SLEDGES are now flying about in all directions with a terrific velocity. Some of these vehicles are of a curiously primitive construction. I asked an Englishman who is visiting here to make me a sketch of one of the roughest; but that gentleman's axiom seems to be, to take all the agreeable things he can get, and give none; so I must do without my sketch.
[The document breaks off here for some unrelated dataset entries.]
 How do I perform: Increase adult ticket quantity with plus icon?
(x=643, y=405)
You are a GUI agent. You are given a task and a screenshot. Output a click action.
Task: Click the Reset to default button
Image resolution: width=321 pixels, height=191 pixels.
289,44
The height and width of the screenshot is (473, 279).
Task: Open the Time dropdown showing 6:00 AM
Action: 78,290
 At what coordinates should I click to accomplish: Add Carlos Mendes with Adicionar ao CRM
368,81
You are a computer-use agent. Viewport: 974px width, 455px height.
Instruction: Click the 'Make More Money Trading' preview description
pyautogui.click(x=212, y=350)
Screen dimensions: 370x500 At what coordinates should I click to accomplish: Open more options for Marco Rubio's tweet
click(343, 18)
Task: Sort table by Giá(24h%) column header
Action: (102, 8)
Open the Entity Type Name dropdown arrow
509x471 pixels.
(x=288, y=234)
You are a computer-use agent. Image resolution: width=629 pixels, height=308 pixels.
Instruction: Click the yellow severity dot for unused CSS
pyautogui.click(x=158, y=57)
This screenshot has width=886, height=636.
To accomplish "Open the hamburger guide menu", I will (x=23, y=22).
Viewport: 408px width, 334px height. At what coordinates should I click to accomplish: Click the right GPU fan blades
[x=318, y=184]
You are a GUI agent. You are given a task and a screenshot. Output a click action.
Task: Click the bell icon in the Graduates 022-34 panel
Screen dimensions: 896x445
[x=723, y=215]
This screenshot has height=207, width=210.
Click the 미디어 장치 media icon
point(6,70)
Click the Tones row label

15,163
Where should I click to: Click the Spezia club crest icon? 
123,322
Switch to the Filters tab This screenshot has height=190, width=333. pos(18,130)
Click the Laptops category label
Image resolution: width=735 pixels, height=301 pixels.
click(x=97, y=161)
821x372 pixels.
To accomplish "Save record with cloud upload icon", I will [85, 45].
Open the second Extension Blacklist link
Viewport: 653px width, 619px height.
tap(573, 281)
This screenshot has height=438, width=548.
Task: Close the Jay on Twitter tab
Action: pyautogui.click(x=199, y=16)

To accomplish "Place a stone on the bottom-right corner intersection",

These sledges range in all grades, from the lowest invention of necessity, to the refined ones of luxury. There, now, dashes by one formed of eight bars, or poles, of unpainted wood. Two rest on the ground, forming the slides, four are upright,

and are crossed by one at each end: these sledges, when used for the carriage of timber, are generally bottomless; in other cases, there are upper horizontal poles which support the bottom. The two long poles that rest on the ground, and form the slides, project behind the body of the vehicle at the back and on the projecting ends the driver often stands, as in the hired drosky sledges, with a foot on each; and thus, with the long cord reins and the whip in his hands, he dashes full speed along. Sometimes these sledges are without upper rails, and very low, the planks being laid flat on the rests. In this case the drivers sit on the sides when empty; and, being very much lower than the horses, are unable, even if they wished it, to see before them. When they drive two or three horses at once, and seven or eight of the sledges are coming together, the chance of your getting over a slippery street or road appears precarious.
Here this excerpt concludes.